**RECORDS TO USE:**

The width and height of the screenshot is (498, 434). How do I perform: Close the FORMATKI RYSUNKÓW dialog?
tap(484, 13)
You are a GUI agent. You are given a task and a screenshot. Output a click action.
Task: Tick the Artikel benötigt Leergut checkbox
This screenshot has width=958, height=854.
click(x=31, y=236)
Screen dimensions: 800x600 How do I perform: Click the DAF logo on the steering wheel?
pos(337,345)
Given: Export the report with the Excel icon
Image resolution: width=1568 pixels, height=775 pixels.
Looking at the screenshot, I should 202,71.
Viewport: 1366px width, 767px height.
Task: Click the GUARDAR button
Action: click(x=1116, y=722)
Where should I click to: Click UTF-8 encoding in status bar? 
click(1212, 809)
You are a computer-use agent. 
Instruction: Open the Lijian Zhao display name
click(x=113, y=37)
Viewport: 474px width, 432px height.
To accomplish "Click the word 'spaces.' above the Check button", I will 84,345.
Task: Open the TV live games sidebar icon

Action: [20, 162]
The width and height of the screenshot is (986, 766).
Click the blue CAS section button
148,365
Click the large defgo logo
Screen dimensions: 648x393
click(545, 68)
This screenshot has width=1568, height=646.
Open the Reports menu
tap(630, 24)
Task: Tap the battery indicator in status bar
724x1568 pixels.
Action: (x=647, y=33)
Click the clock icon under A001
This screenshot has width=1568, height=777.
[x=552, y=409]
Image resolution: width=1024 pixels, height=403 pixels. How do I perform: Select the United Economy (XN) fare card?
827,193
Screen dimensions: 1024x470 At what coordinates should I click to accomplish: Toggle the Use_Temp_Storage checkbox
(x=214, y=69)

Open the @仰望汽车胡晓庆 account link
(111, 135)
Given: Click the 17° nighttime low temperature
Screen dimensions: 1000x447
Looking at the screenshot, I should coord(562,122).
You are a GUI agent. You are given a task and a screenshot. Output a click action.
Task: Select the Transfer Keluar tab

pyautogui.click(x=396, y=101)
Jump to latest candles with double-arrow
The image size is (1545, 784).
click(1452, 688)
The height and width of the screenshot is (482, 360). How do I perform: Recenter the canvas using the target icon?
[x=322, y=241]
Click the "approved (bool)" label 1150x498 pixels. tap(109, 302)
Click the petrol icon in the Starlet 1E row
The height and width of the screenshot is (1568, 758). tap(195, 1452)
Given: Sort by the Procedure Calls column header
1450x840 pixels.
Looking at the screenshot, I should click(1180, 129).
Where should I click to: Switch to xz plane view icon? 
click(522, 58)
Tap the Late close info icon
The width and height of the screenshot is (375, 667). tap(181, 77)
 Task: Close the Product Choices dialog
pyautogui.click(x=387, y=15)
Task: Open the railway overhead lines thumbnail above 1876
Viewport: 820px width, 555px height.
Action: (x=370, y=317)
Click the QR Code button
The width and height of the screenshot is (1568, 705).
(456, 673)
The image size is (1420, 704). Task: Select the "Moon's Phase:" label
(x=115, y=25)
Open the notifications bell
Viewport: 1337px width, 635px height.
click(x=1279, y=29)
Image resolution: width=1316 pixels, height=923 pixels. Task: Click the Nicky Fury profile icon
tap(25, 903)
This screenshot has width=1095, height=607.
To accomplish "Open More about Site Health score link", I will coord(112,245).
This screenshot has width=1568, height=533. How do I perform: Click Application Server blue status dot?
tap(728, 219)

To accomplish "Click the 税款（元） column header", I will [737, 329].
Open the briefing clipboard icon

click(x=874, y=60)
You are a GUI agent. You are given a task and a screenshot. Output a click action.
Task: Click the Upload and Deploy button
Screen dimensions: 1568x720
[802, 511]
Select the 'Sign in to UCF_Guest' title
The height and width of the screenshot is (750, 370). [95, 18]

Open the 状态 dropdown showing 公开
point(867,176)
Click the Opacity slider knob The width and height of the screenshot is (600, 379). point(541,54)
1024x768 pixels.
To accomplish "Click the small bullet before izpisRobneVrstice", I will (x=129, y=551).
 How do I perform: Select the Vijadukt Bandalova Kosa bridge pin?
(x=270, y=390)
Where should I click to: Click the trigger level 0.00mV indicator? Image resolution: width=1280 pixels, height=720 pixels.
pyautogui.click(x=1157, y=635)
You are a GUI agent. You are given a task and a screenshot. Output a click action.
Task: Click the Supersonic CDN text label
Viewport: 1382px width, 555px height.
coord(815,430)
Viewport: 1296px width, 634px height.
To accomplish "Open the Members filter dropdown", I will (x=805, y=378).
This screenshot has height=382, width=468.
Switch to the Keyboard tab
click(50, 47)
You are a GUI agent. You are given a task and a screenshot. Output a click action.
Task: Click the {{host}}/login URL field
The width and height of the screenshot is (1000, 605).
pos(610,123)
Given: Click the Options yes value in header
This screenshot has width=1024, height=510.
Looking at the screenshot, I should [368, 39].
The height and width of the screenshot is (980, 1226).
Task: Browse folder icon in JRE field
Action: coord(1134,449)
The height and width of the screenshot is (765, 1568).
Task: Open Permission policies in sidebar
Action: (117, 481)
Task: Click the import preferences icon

**GIVEN PROBLEM:** Give every line of the rows above as a JSON list of strings, with one string per line and blank lines omitted.

**WORKED SOLUTION:**
[
  "The width and height of the screenshot is (498, 434). How do I perform: Close the FORMATKI RYSUNKÓW dialog?",
  "tap(484, 13)",
  "You are a GUI agent. You are given a task and a screenshot. Output a click action.",
  "Task: Tick the Artikel benötigt Leergut checkbox",
  "This screenshot has width=958, height=854.",
  "click(x=31, y=236)",
  "Screen dimensions: 800x600 How do I perform: Click the DAF logo on the steering wheel?",
  "pos(337,345)",
  "Given: Export the report with the Excel icon",
  "Image resolution: width=1568 pixels, height=775 pixels.",
  "Looking at the screenshot, I should 202,71.",
  "Viewport: 1366px width, 767px height.",
  "Task: Click the GUARDAR button",
  "Action: click(x=1116, y=722)",
  "Where should I click to: Click UTF-8 encoding in status bar? ",
  "click(1212, 809)",
  "You are a computer-use agent. ",
  "Instruction: Open the Lijian Zhao display name",
  "click(x=113, y=37)",
  "Viewport: 474px width, 432px height.",
  "To accomplish \"Click the word 'spaces.' above the Check button\", I will 84,345.",
  "Task: Open the TV live games sidebar icon",
  "Action: [20, 162]",
  "The width and height of the screenshot is (986, 766).",
  "Click the blue CAS section button",
  "148,365",
  "Click the large defgo logo",
  "Screen dimensions: 648x393",
  "click(545, 68)",
  "This screenshot has width=1568, height=646.",
  "Open the Reports menu",
  "tap(630, 24)",
  "Task: Tap the battery indicator in status bar",
  "724x1568 pixels.",
  "Action: (x=647, y=33)",
  "Click the clock icon under A001",
  "This screenshot has width=1568, height=777.",
  "[x=552, y=409]",
  "Image resolution: width=1024 pixels, height=403 pixels. How do I perform: Select the United Economy (XN) fare card?",
  "827,193",
  "Screen dimensions: 1024x470 At what coordinates should I click to accomplish: Toggle the Use_Temp_Storage checkbox",
  "(x=214, y=69)",
  "Open the @仰望汽车胡晓庆 account link",
  "(111, 135)",
  "Given: Click the 17° nighttime low temperature",
  "Screen dimensions: 1000x447",
  "Looking at the screenshot, I should coord(562,122).",
  "You are a GUI agent. You are given a task and a screenshot. Output a click action.",
  "Task: Select the Transfer Keluar tab",
  "pyautogui.click(x=396, y=101)",
  "Jump to latest candles with double-arrow",
  "The image size is (1545, 784).",
  "click(1452, 688)",
  "The height and width of the screenshot is (482, 360). How do I perform: Recenter the canvas using the target icon?",
  "[x=322, y=241]",
  "Click the \"approved (bool)\" label 1150x498 pixels. tap(109, 302)",
  "Click the petrol icon in the Starlet 1E row",
  "The height and width of the screenshot is (1568, 758). tap(195, 1452)",
  "Given: Sort by the Procedure Calls column header",
  "1450x840 pixels.",
  "Looking at the screenshot, I should click(1180, 129).",
  "Where should I click to: Switch to xz plane view icon? ",
  "click(522, 58)",
  "Tap the Late close info icon",
  "The width and height of the screenshot is (375, 667). tap(181, 77)",
  " Task: Close the Product Choices dialog",
  "pyautogui.click(x=387, y=15)",
  "Task: Open the railway overhead lines thumbnail above 1876",
  "Viewport: 820px width, 555px height.",
  "Action: (x=370, y=317)",
  "Click the QR Code button",
  "The width and height of the screenshot is (1568, 705).",
  "(456, 673)",
  "The image size is (1420, 704). Task: Select the \"Moon's Phase:\" label",
  "(x=115, y=25)",
  "Open the notifications bell",
  "Viewport: 1337px width, 635px height.",
  "click(x=1279, y=29)",
  "Image resolution: width=1316 pixels, height=923 pixels. Task: Click the Nicky Fury profile icon",
  "tap(25, 903)",
  "This screenshot has width=1095, height=607.",
  "To accomplish \"Open More about Site Health score link\", I will coord(112,245).",
  "This screenshot has width=1568, height=533. How do I perform: Click Application Server blue status dot?",
  "tap(728, 219)",
  "To accomplish \"Click the 税款（元） column header\", I will [737, 329].",
  "Open the briefing clipboard icon",
  "click(x=874, y=60)",
  "You are a GUI agent. You are given a task and a screenshot. Output a click action.",
  "Task: Click the Upload and Deploy button",
  "Screen dimensions: 1568x720",
  "[802, 511]",
  "Select the 'Sign in to UCF_Guest' title",
  "The height and width of the screenshot is (750, 370). [95, 18]",
  "Open the 状态 dropdown showing 公开",
  "point(867,176)",
  "Click the Opacity slider knob The width and height of the screenshot is (600, 379). point(541,54)",
  "1024x768 pixels.",
  "To accomplish \"Click the small bullet before izpisRobneVrstice\", I will (x=129, y=551).",
  " How do I perform: Select the Vijadukt Bandalova Kosa bridge pin?",
  "(x=270, y=390)",
  "Where should I click to: Click the trigger level 0.00mV indicator? Image resolution: width=1280 pixels, height=720 pixels.",
  "pyautogui.click(x=1157, y=635)",
  "You are a GUI agent. You are given a task and a screenshot. Output a click action.",
  "Task: Click the Supersonic CDN text label",
  "Viewport: 1382px width, 555px height.",
  "coord(815,430)",
  "Viewport: 1296px width, 634px height.",
  "To accomplish \"Open the Members filter dropdown\", I will (x=805, y=378).",
  "This screenshot has height=382, width=468.",
  "Switch to the Keyboard tab",
  "click(50, 47)",
  "You are a GUI agent. You are given a task and a screenshot. Output a click action.",
  "Task: Click the {{host}}/login URL field",
  "The width and height of the screenshot is (1000, 605).",
  "pos(610,123)",
  "Given: Click the Options yes value in header",
  "This screenshot has width=1024, height=510.",
  "Looking at the screenshot, I should [368, 39].",
  "The height and width of the screenshot is (980, 1226).",
  "Task: Browse folder icon in JRE field",
  "Action: coord(1134,449)",
  "The height and width of the screenshot is (765, 1568).",
  "Task: Open Permission policies in sidebar",
  "Action: (117, 481)",
  "Task: Click the import preferences icon"
]